Most men-at-arms and squires were drawn from the landowning gentry and aristocracy, although not necessarily titled nobility. This tendency became more pronounced as time went on, and the companies gradually grew more 'aristocratic' in character. The archers were more typically commoners at first, in part to integrate the considerable pool of experienced soldiers who were not gentry or aristocracy, into the framework of the new army. The men-at-arms and squire were both mounted on heavy war-horses (destriers), and full-equipped with plate armour and visored helmet. The archers were generally less well-armoured, and typically mounted on decent riding horses. They were not at first expected to engage in mounted combat, but that distinction later faded, and the archers became nearly indistinguishable from the man-at-arms, as did the squire. As non-combatants, the two pages were not generally armoured, and armed only with a dagger or small sword for personal protection. The pages' horses, like those of the archers, were not warhorses. The status of the pages remained largely unchanged throughout the development of the compagnies d'ordonnance.
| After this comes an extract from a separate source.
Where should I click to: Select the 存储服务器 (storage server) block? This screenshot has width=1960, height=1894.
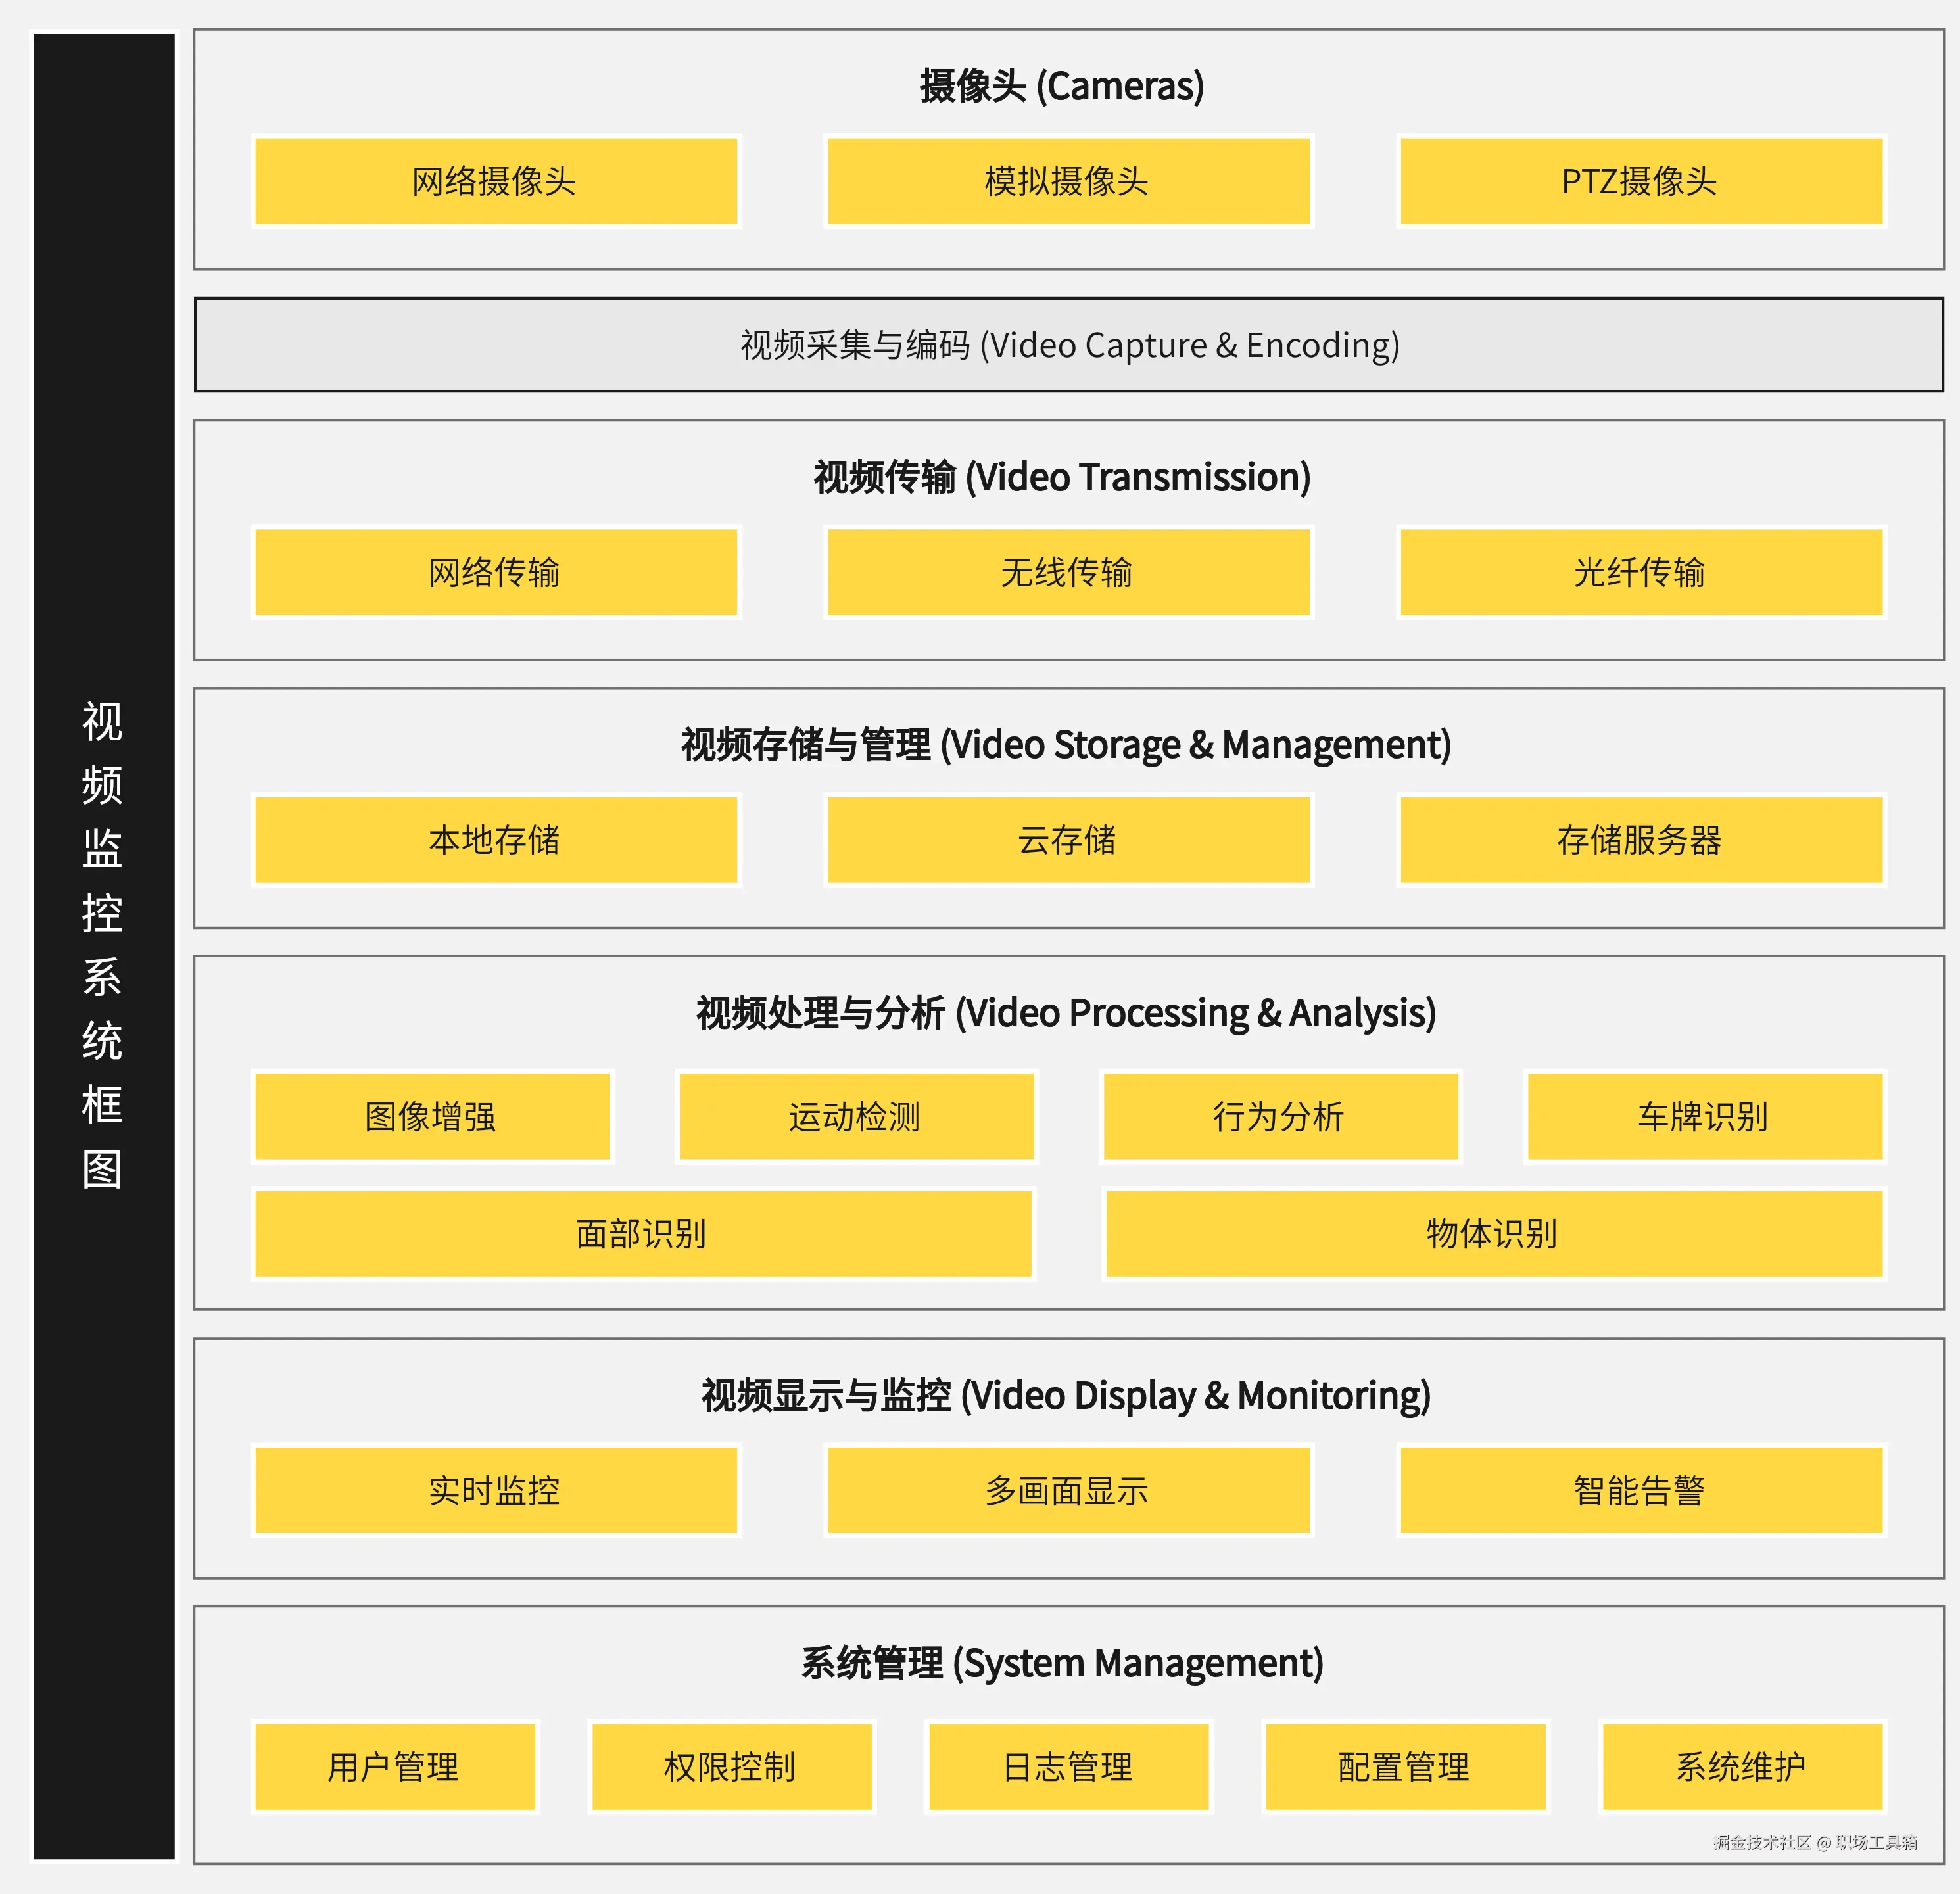tap(1641, 841)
This professional army was supported by a new class of militia, the "Free Archers" Francs-Archers, following the edict of 28 April 1448 by the same King. The francs-archers were not paid, but were exempt from paying the taille in recognition of their service. As volunteers and part-time soldiers, they were often drawn from the military fraternities which existed at the time in many French municipalities. Such fraternities also existed across much of northern and central Italy, in parts of Spain and the Low Countries, and even in some areas of Germany. As a militia, their standards of equipment and training were very uneven, and despite some earnest effort, the francs-archers never enjoyed much success as a military force.